Start of INPUT

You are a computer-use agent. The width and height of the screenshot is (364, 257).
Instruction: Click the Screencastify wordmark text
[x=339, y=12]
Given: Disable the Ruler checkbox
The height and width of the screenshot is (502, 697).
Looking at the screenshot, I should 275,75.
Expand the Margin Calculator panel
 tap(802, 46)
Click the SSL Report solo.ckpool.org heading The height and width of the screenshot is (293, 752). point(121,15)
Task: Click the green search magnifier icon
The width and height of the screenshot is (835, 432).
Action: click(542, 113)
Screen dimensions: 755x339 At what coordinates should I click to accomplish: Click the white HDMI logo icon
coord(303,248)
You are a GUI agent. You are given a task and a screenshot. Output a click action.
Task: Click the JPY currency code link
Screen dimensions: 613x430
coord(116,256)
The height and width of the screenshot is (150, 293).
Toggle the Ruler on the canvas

End of INPUT

# [REQUIRED WORK]
Work out how many lines in the entries hold the string "agent". Your answer should consist solely of that number.

# [RESULT FOR THIS TASK]
2